Guzmán wants Kissinger to tell the court what instructions
he gave to the U.S. embassy concerning missing Americans who were rounded
up in the first
days of the U.S.-backed coup that toppled Chile's elected government.
France and Spain also want to question Kissinger about the deaths
of their nationals in Latin America in the 1970s under military regimes
that the United
States supported.
Guzmán has 103 open cases into killings or disappearances
during the rule of Gen. Augusto Pinochet, including Horman, a 31-year-old
cartoonist and
freelance journalist, and Frank Teruggi, an American Peace Corps
volunteer believed tortured and killed in Chile's national soccer stadium.
Horman disappeared six days after a military junta led by Pinochet
seized power on Sept. 11, 1973, and days after stumbling on U.S. military
personnel
who bragged of helping the coup leaders. The Horman and Teruggi
cases were not investigated until Horman's widow Joyce brought a criminal
complaint
in December 2000.
''I think any victim's family will tell you that the most denigrating
thing is to be told it didn't happen, that nothing dreadful happened here
and for this lie
to exist is an indignity,'' Joyce Horman said from New York.
FBI documents released last year showed Teruggi had been under
surveillance in Chicago before moving to Chile in 1971. The documents further
fueled
suspicions that U.S. intelligence shared with the Chilean military
led to the deaths of both Americans, a charge Horman's family has long
maintained.
In an April 24 speech to businessmen in London, Kissinger admitted
mistakes ''quite possibly'' were made in Chile and elsewhere during anti-communism
campaigns. But he noted the U.S. government, not its former
officials, must respond to legal action over policy mistakes.

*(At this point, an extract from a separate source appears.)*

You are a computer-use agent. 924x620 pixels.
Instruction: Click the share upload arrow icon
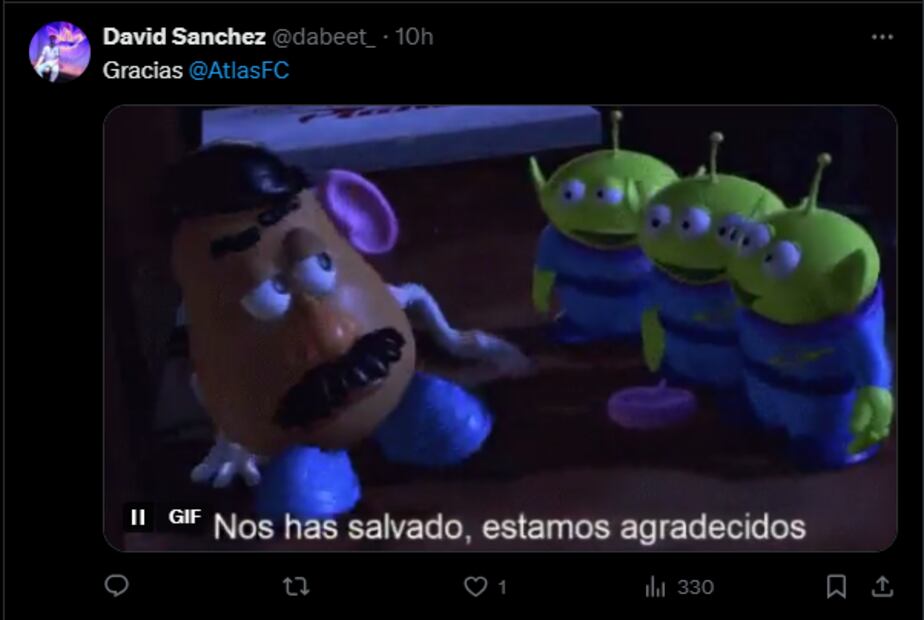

''The issue is whether 30 years after the events courts are the appropriate means by which determination is made,'' he said.
Meanwhile, Americans who survived the turbulent times are being called to testify in Guzmán's court.
Adam Schesch, a Wisconsin academic, returned to Chile for the
first time since being tortured in the stadium 29 years ago. He recently
testified that as
many at 400 people may have been executed before firing squads
while he was held in the stadium in the early weeks of the coup.